Herniated discs refer to a condition anywhere in the spine, when one of the circular shock absorbers known as “discs”, have a portion of itself pushed out of place. These discs are normally centered between the bone (vertebral body) above and below it in the spine. These discs can be thought of to be structurally similar to a jelly donut where there is a harder outside shell that contains a much softer almost jelly-like substance on the inside. A herniation or what is sometimes referred to as a slipped disc is when the inner jelly substance leaks out through a crack or tear in the disc. This jelly substance can be pushed out, but may not be pushing on any important structures resulting in no symptoms at all. Other times, the disc material may push on nerves or your spinal cord irritating them. Fortunately, the majority of disc herniations and they symptoms they cause do not need surgery to improve or eliminate the symptoms.

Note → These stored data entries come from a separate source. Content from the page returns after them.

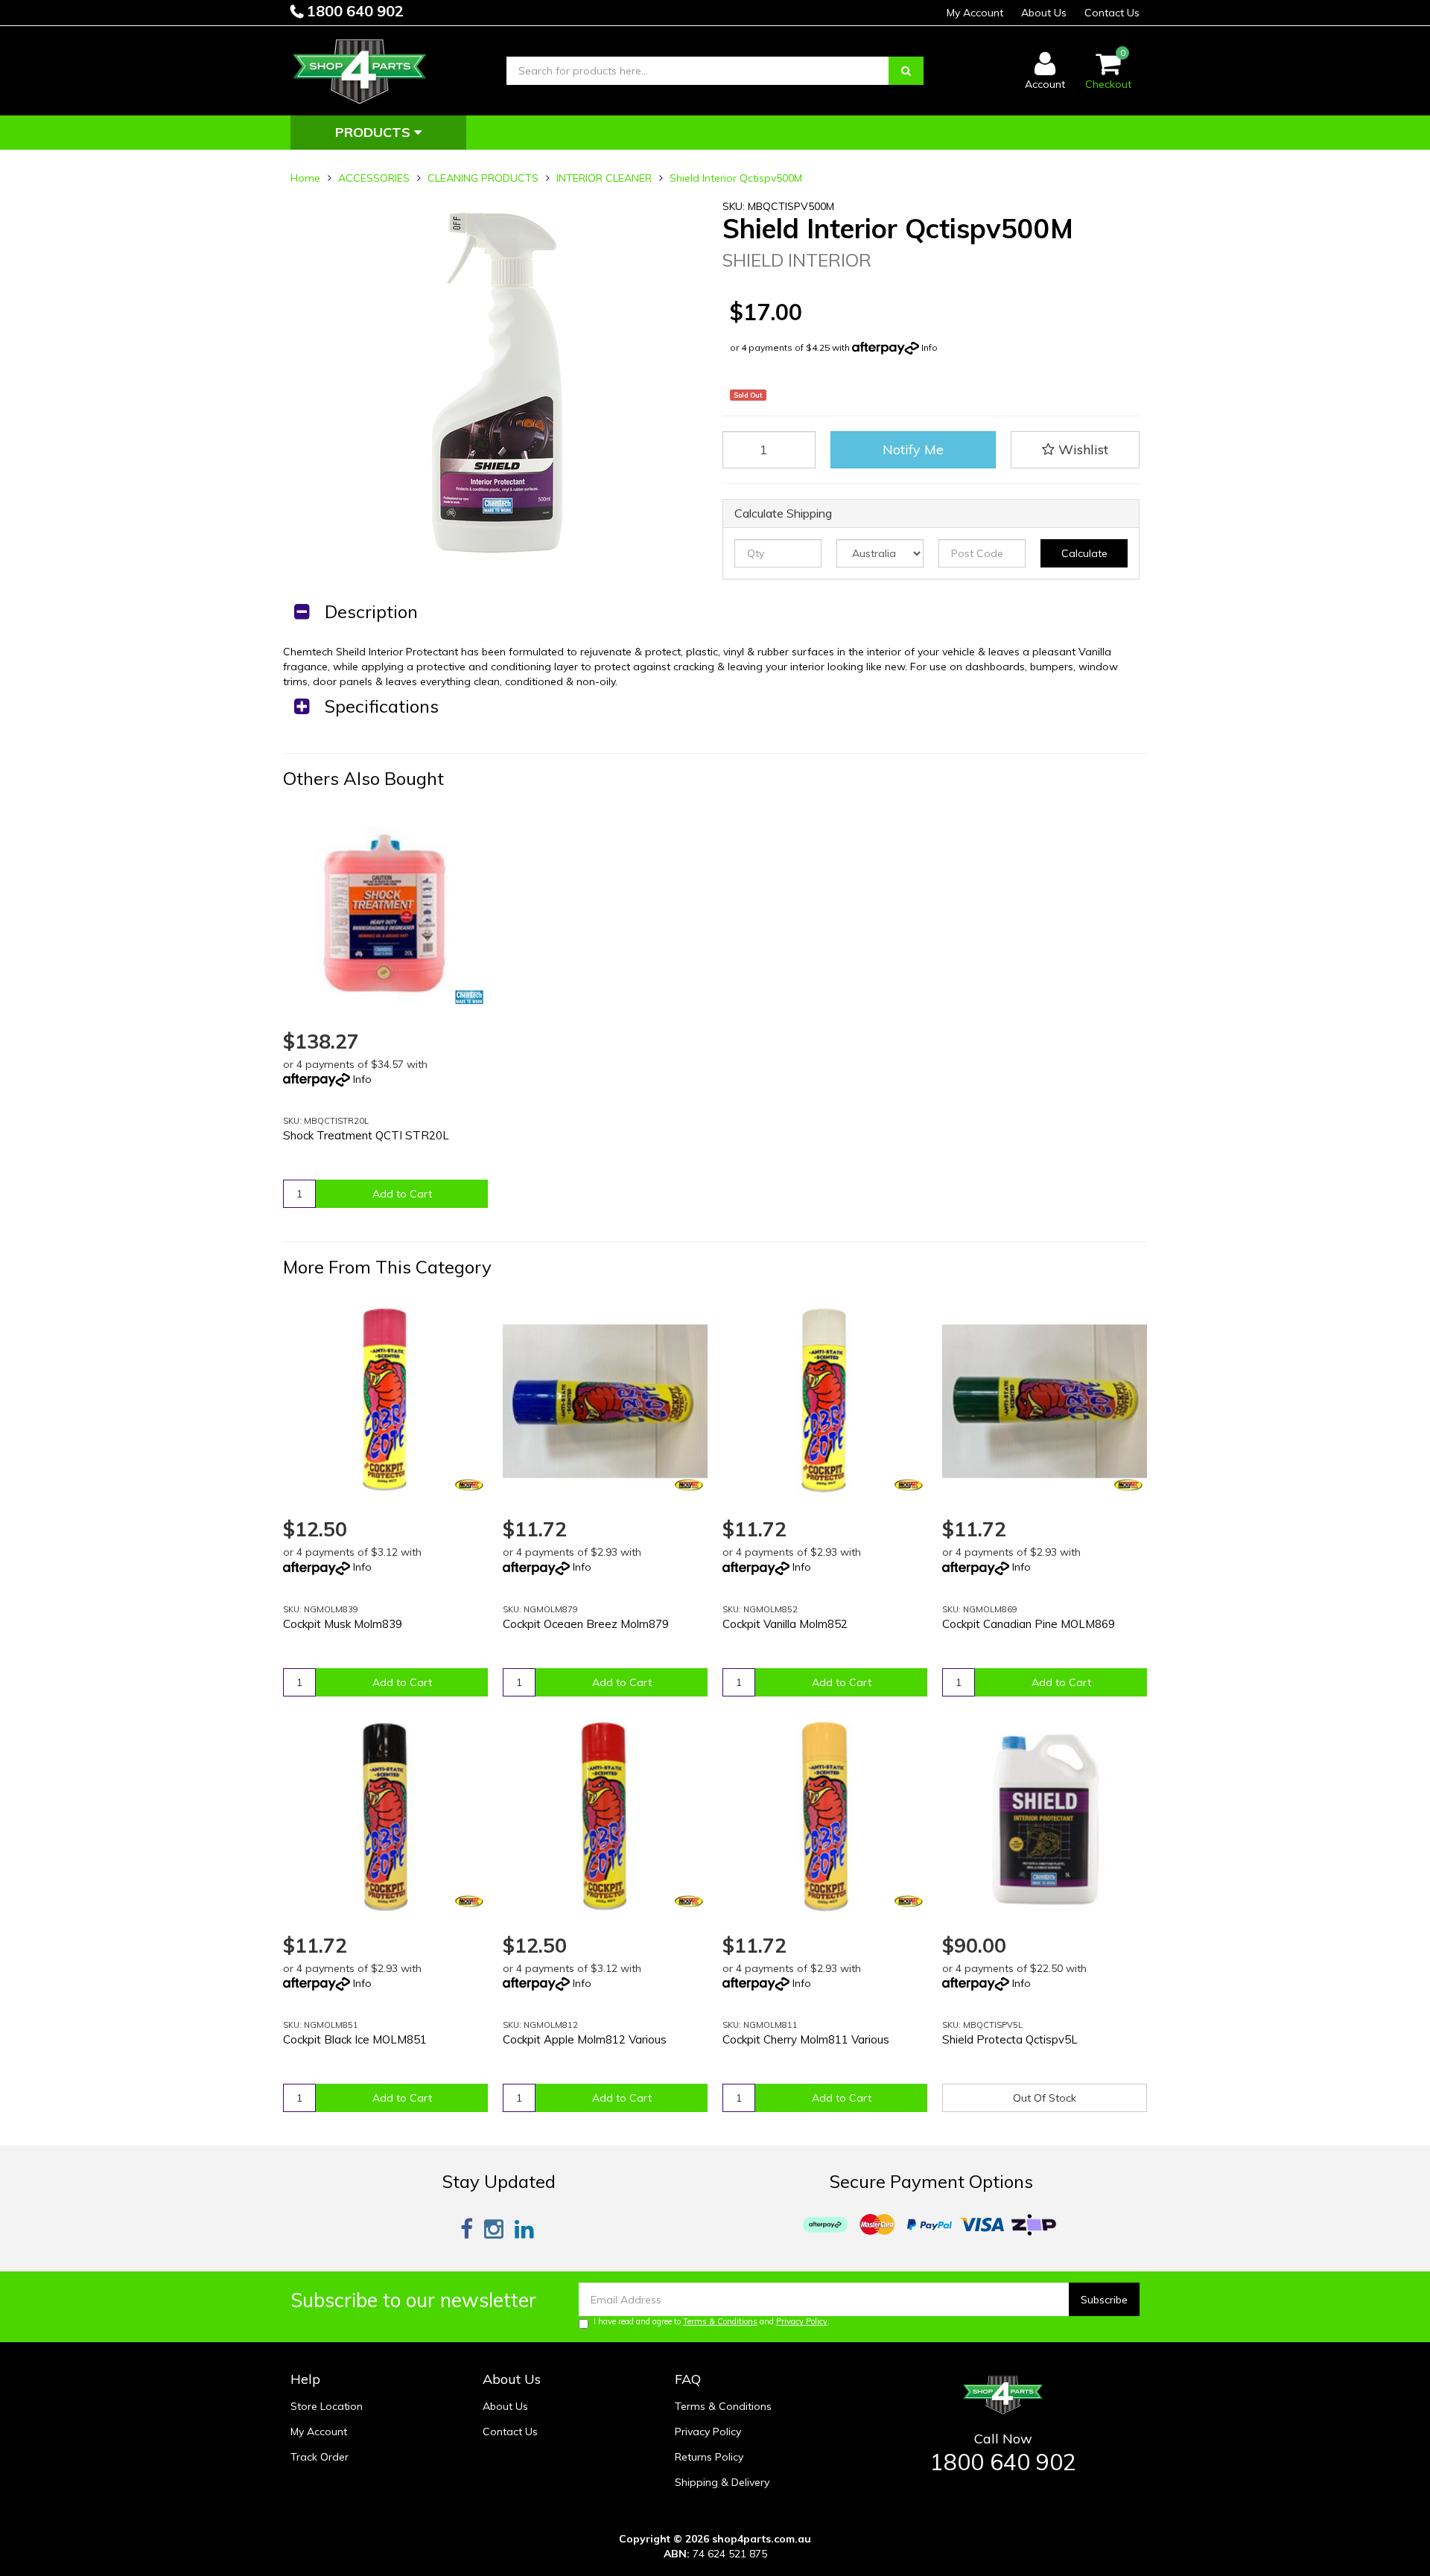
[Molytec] (469, 1485)
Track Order (319, 2457)
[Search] (906, 71)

The symptoms that arise from disc herniation largely have to do with where exactly the disc material is located once it has been pushed out of the inner portion of the disc. Frequently the material is located in an area that is not directly compressing nerves or the spinal cord. In this case, there may be mild pain or no pain at all. In other circumstances if the disc is pushing on a nerve you may experience numbness, burning, weakness or electrical type pain.
Disc herniations can happen with traumatic accidents or can slowly happen over time with age as the disc degenerates. Lifting something heavy with poor form or twisting while lifting are some of the more common ways discs become herniated.
When to see your doctor:
If you are experiencing any of the symptoms discussed above, you should see your doctor for further evaluation.